** Opening RECORDS FOR THE EXERCISE block **

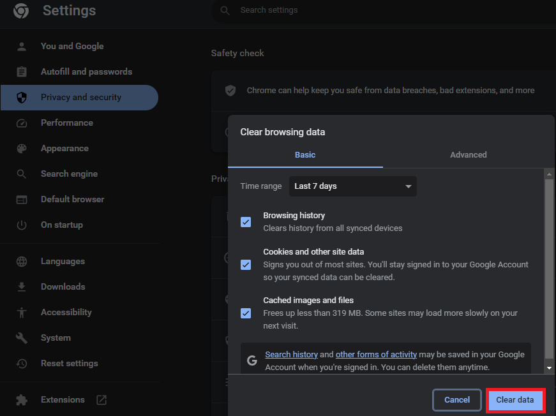The image size is (556, 416).
Task: Uncheck Cached images and files checkbox
Action: 246,313
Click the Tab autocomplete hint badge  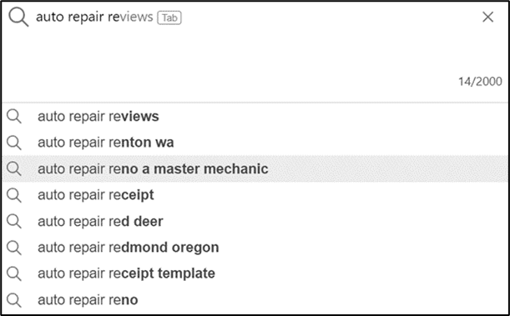click(x=169, y=18)
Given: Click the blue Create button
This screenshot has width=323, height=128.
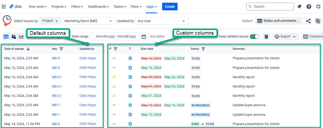Looking at the screenshot, I should [170, 7].
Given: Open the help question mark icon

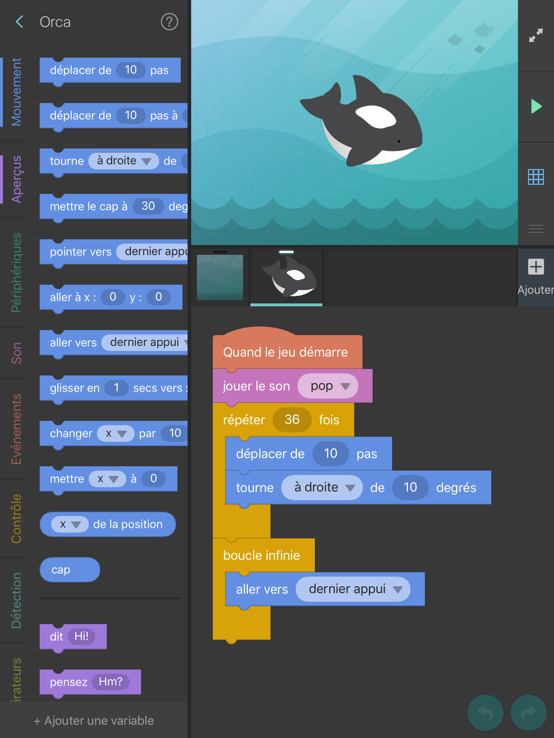Looking at the screenshot, I should (169, 22).
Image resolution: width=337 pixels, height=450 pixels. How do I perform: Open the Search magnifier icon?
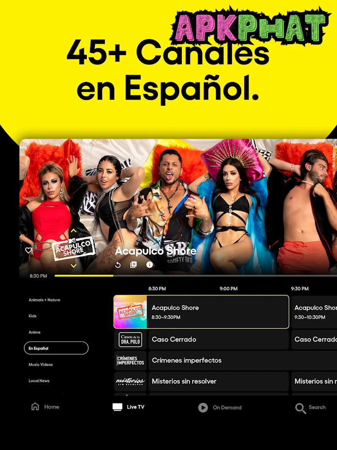pyautogui.click(x=300, y=408)
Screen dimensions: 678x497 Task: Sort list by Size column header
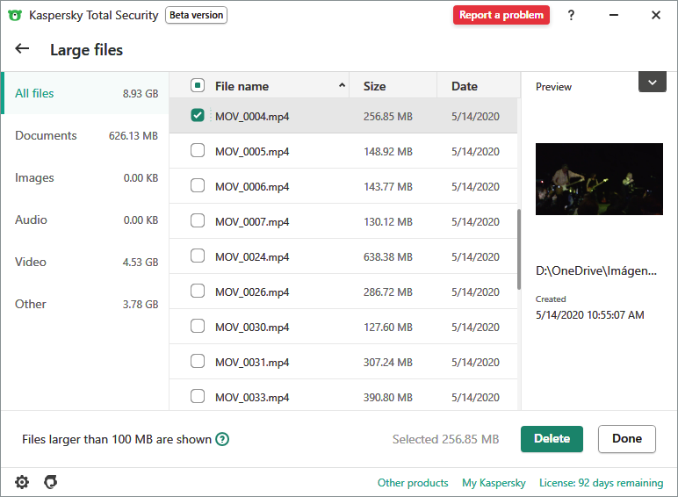(x=375, y=86)
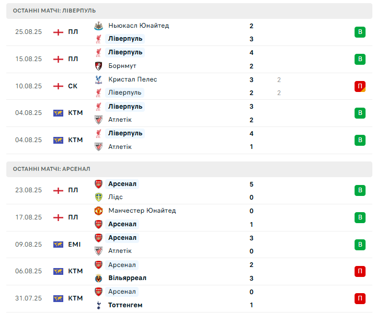Click the Leeds club crest icon
Viewport: 376px width, 313px height.
(98, 197)
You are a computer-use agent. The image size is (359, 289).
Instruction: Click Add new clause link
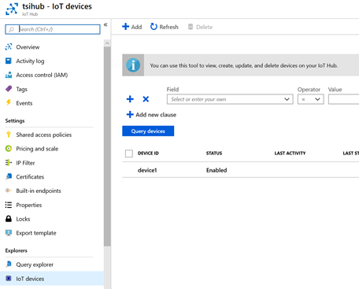(x=151, y=114)
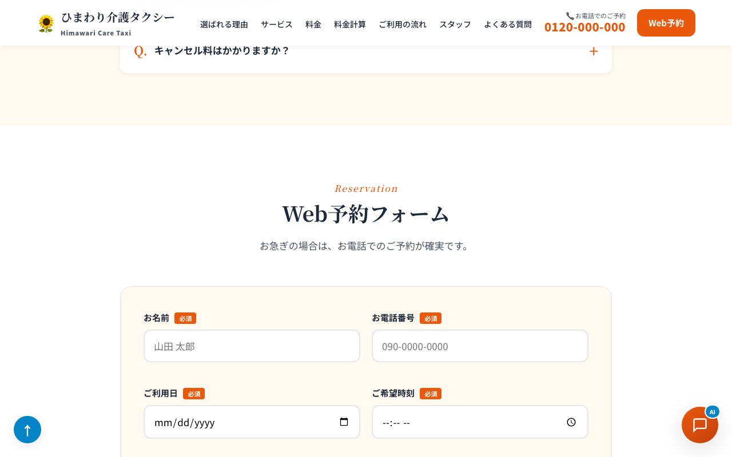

** Closing RECORDS FOR THE EXERCISE block **

**PROBLEM:**
All lines from the one containing "Given: Open the help question mark icon" through the end of the data are to be restated exactly, with nothing else and without the pictures.

**RESPONSE TO THE TASK:**
Given: Open the help question mark icon

Looking at the screenshot, I should (169, 22).
Image resolution: width=337 pixels, height=450 pixels. How do I perform: Open the Search magnifier icon?
pyautogui.click(x=300, y=408)
Screen dimensions: 678x497 Task: Sort list by Size column header
(x=375, y=86)
Click the Leeds club crest icon
Viewport: 376px width, 313px height.
(98, 197)
You are a computer-use agent. The image size is (359, 289).
Instruction: Click Add new clause link
(x=151, y=114)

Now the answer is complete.